- Georges Hébrail , Professeur à Telecom-ParisTech
Title: An introduction to data stream querying and mining
Abstract
Human activity is nowadays massively supported by computerized systems. These systems handle data to achieve their operational goals and it is often of great interest to query and mine such data with a different goal: the supervision of the system. The supervision process is often difficult (or impossible) to run because the amount of data to analyze is too large to be stored in a database before being processed, due in particular to its historical dimension.
This problem has been studied intensively for several years, mainly by researchers from the database field. A new model of data management has been defined to handle “data streams” which are infinite sequences of structured records arriving continuously in real time. This model is supported by newly designed data processing systems called “Data Stream Management Systems”. These systems can connect to one or several stream sources and are able to process “continuous queries” applied both to streams and standard data tables. These queries are qualified as continuous because they stay active for a long time while streaming data are transient. The key feature of these systems is that data produced by streams are not stored permanently but processed ‘on the fly’. Note that this is the opposite of standard database systems where data are permanent and queries are transient. Such continuous queries are used typically either to produce alarms when some events occur or to build aggregated historical data from raw data produced by input streams.

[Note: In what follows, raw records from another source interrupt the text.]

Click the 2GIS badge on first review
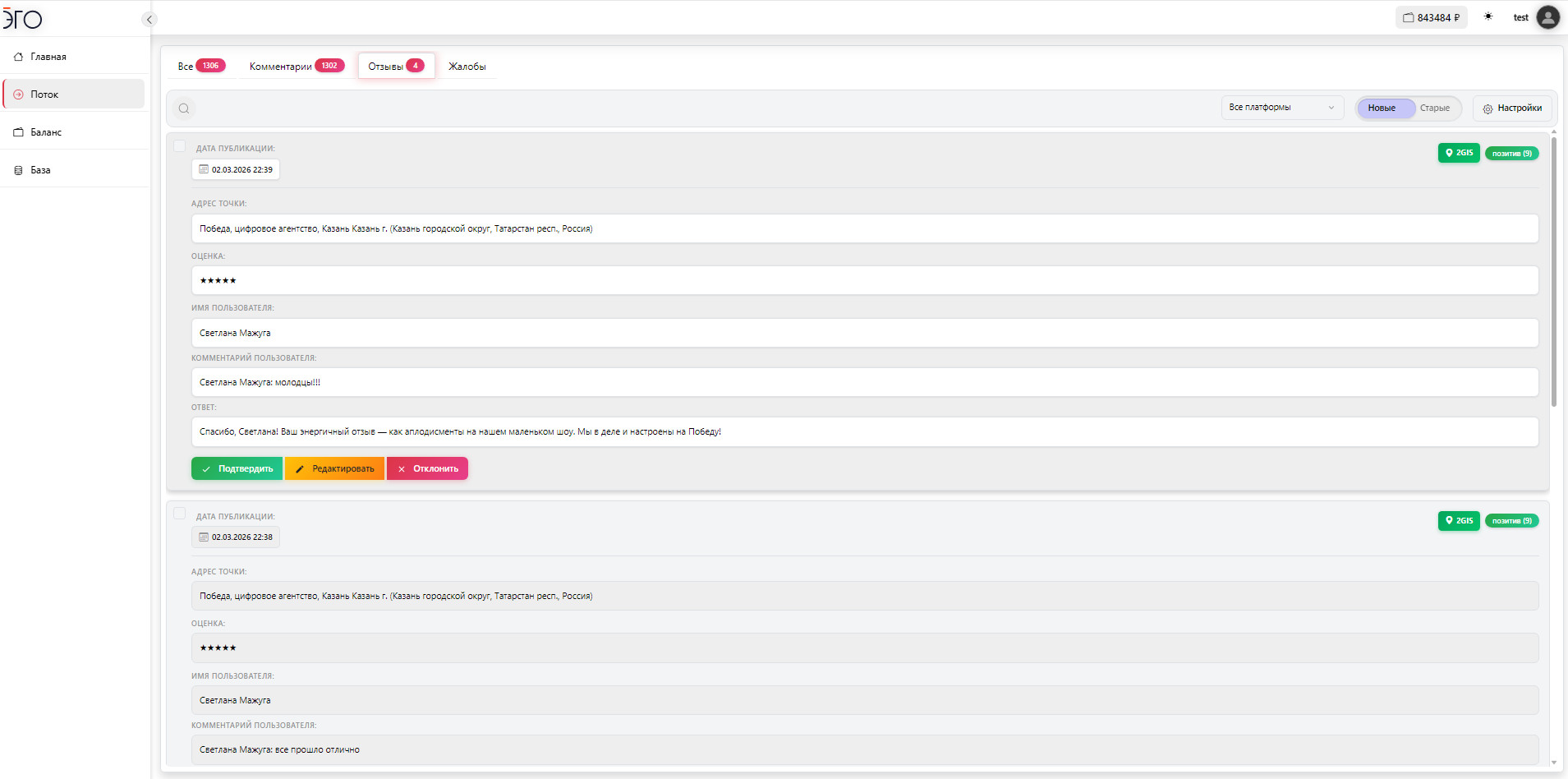This screenshot has width=1568, height=779. (1458, 153)
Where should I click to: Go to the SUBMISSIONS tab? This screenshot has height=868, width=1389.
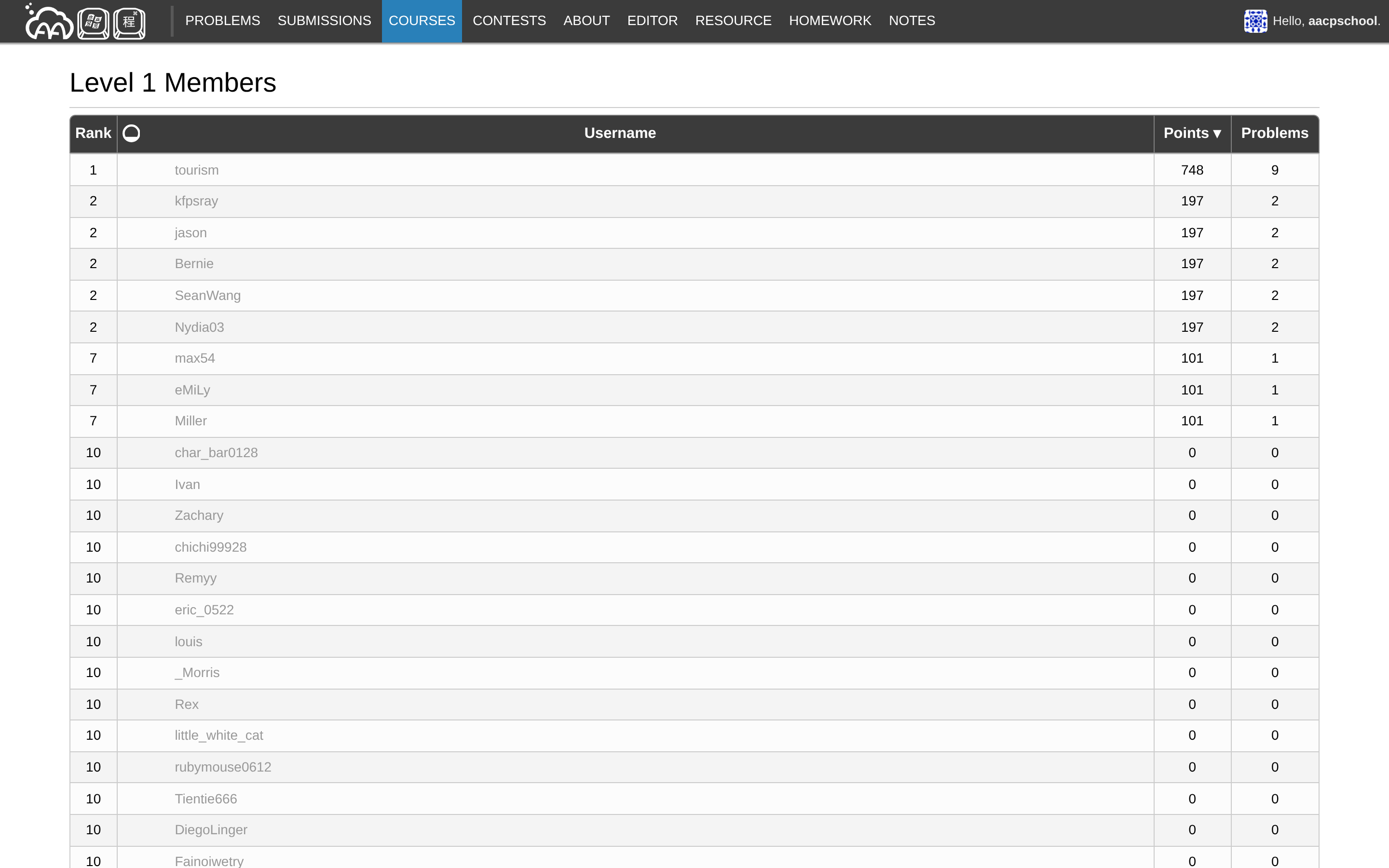[324, 21]
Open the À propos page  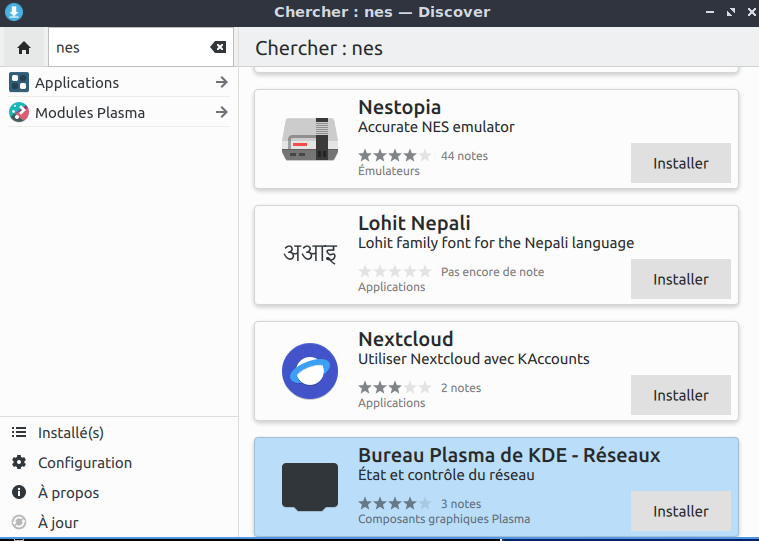[x=68, y=493]
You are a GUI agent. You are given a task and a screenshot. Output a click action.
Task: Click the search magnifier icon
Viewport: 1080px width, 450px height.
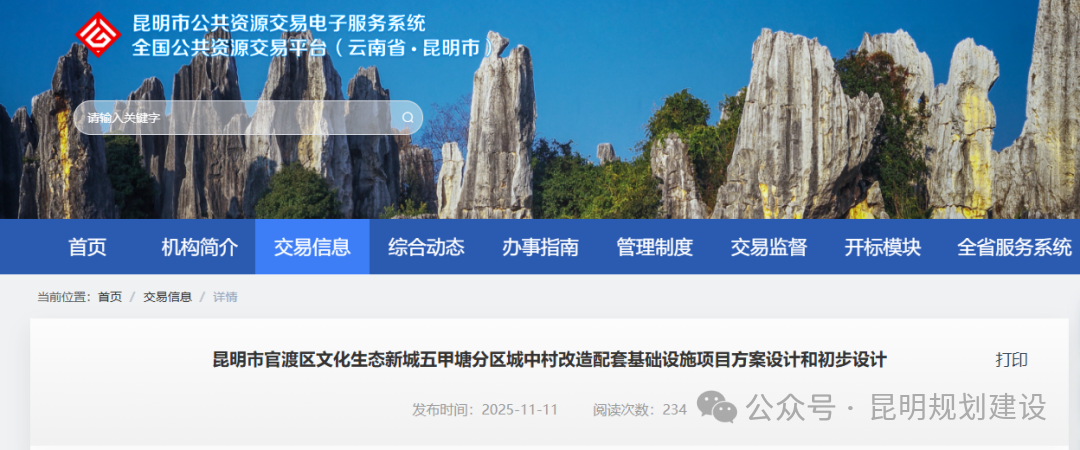tap(408, 118)
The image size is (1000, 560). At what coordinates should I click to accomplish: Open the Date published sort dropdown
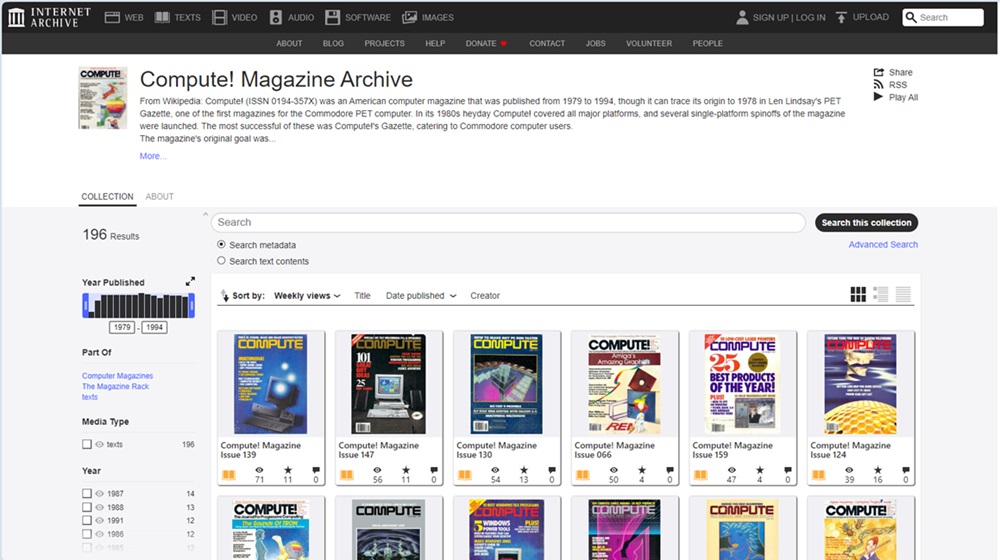[420, 296]
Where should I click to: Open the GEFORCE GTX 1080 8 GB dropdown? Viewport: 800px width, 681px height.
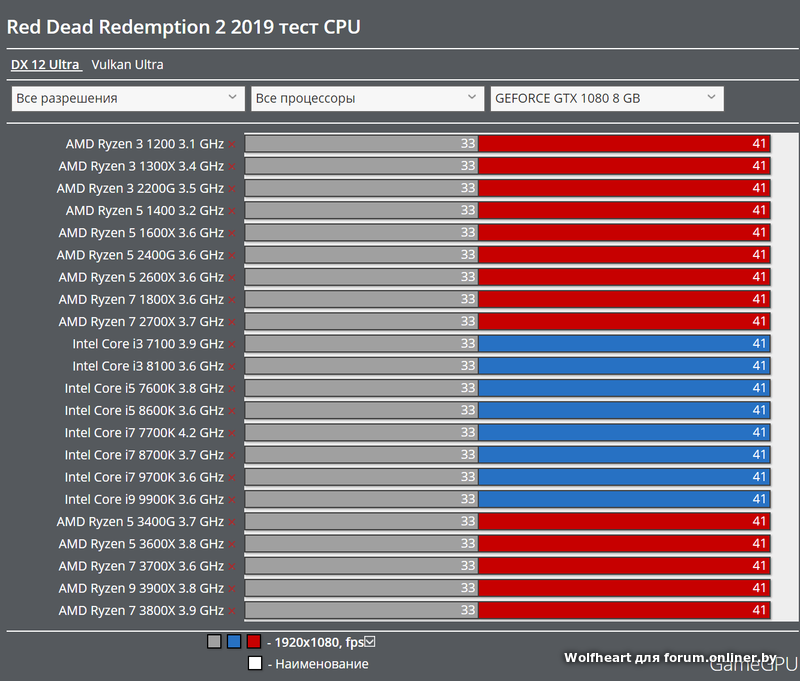click(x=607, y=98)
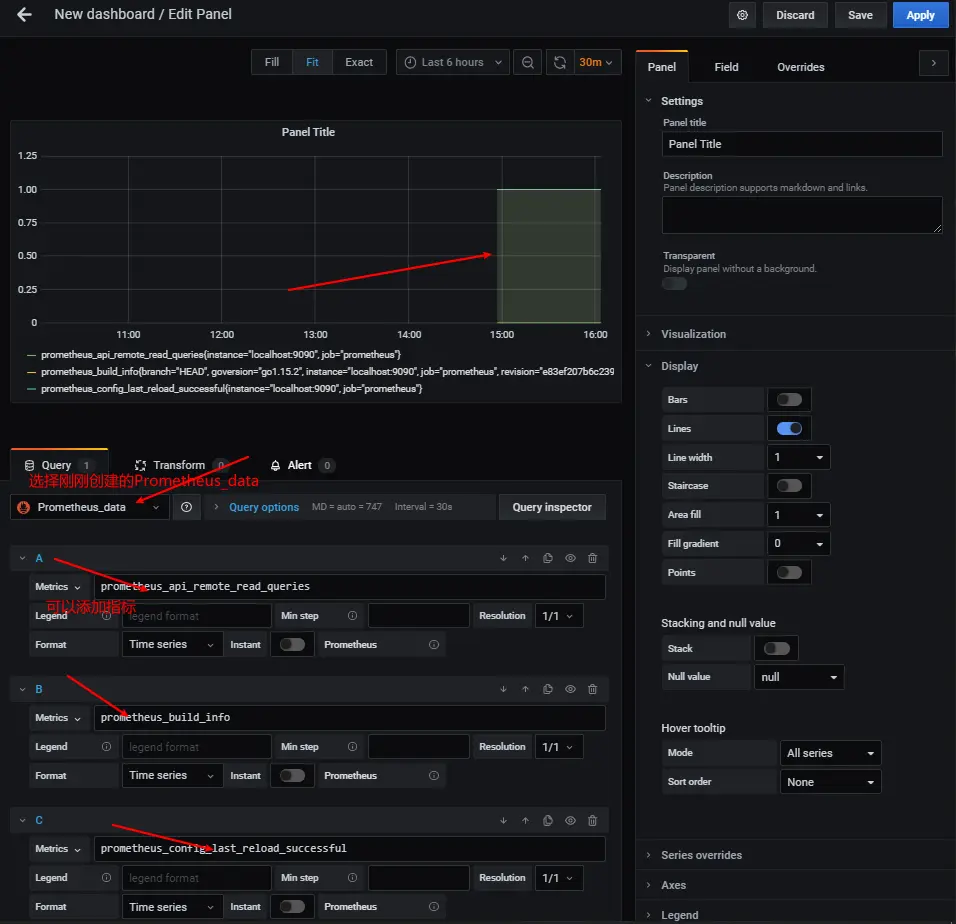This screenshot has width=956, height=924.
Task: Open the Prometheus_data data source dropdown
Action: (x=90, y=507)
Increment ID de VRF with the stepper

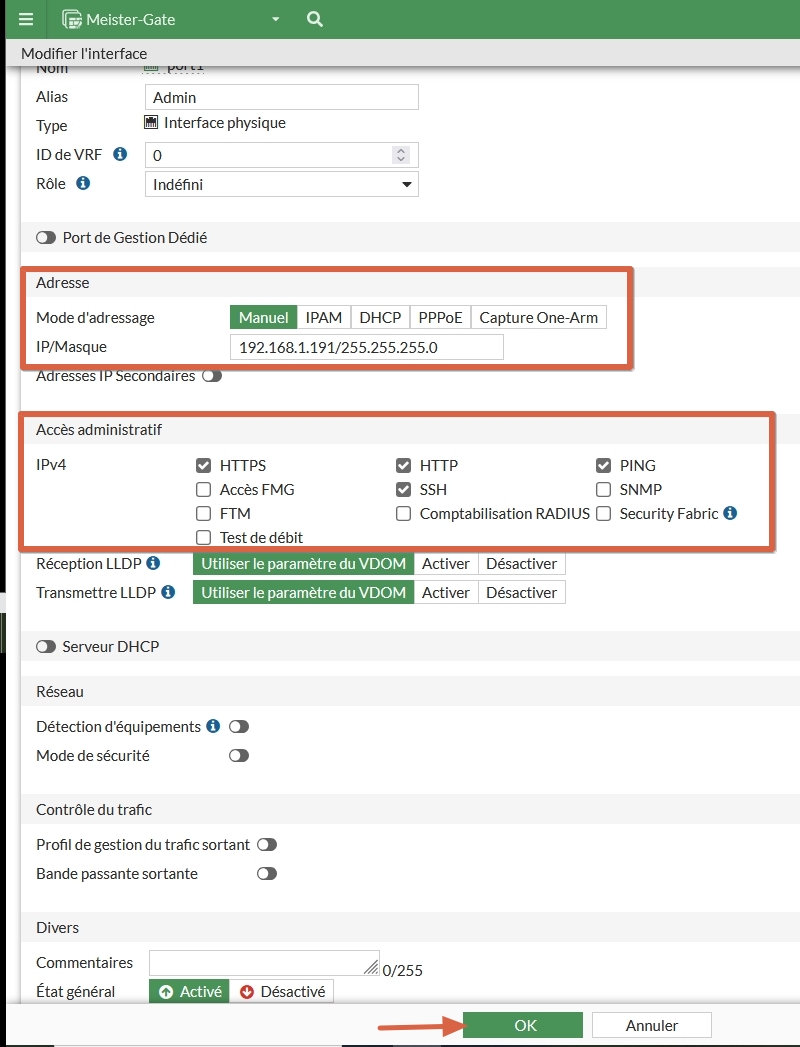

As data stored in data bases and warehouses are processed by mining algorithms, it is interesting to mine data streams, i.e. to apply data mining algorithms directly to the streams instead of storing them beforehand in a database. This problem has also been studied a lot and new data mining algorithms have been developed to be applicable directly to streams. These new algorithms process data streams ‘on the fly’ but they can also provide results based on a portion of the stream instead of the whole stream already seen. Portions of streams are defined by fixed or sliding windows.
We will provide an introduction to the data stream management and mining field. First, the main applications which motivated these developments will be presented (telecommunications, computer networks, stock market, security, …) and the new concepts related to data streams will be introduced (structure of a stream, timestamps, time windows, …). A second part will present the main concepts and architectures related to Data Stream Management Systems. The third part will present the main results about the adaptation of data mining algorithms to the case of streams.
- Ludovic Lebart, Directeur de Recherches CNRS, Telecom-ParisTech
Title: Introduction to Text Mining
Abstract
Principal axes techniques and classification methods play a major role in the computerized exploration of textual corpora. They produce visualizations and/or groupings of elements (free responses in marketing and socioeconomic surveys, discourses, scientific abstracts, patents, broadcast news, financial and economic reports, literary texts, etc.); they highlight associations and patterns; they devise decision aids for attributing a text to an author or a period, for choosing a document within a database, for coding information expressed in natural language. They help also to achieve more technical objectives such as lexical disambiguation, parsing, selection of statistical units, description of semantic graphs, speech and optical character recognition. However, the basic concepts of statistical data analysis must be modified in text analysis. Variables, instead of being declared a priori, are derived from the text. Statistical units (or: observations, subjects, individuals, examples) can be documents (described by their titles or abstracts) in documentary databases, respondents (described by their responses to open questions) in surveys, or segments of texts (sentences, context units, paragraphs) in literary applications. Four additional characteristics increase the complexity of the basic data tables: These tables are large (thousands of documents, thousands of words), often sparse (a document may contain a relatively small number of words) and are provided with a huge amount of available meta-data (rules of grammar, semantic networks). Finally, textual data deal with sequences of occurrences (or: strings) of items, whose order could be of importance, another non standard feature in the multidimensional data analysis. We will focus our presentation on the assessments of visualizations, and the use of meta-data. The examples of application concern open-ended questions in an international survey.
Author’s reference
Lebart L., Salem A., Berry E. (1998). Exploring Textual Data.
Kluwer Academic Publisher, Dordrecht.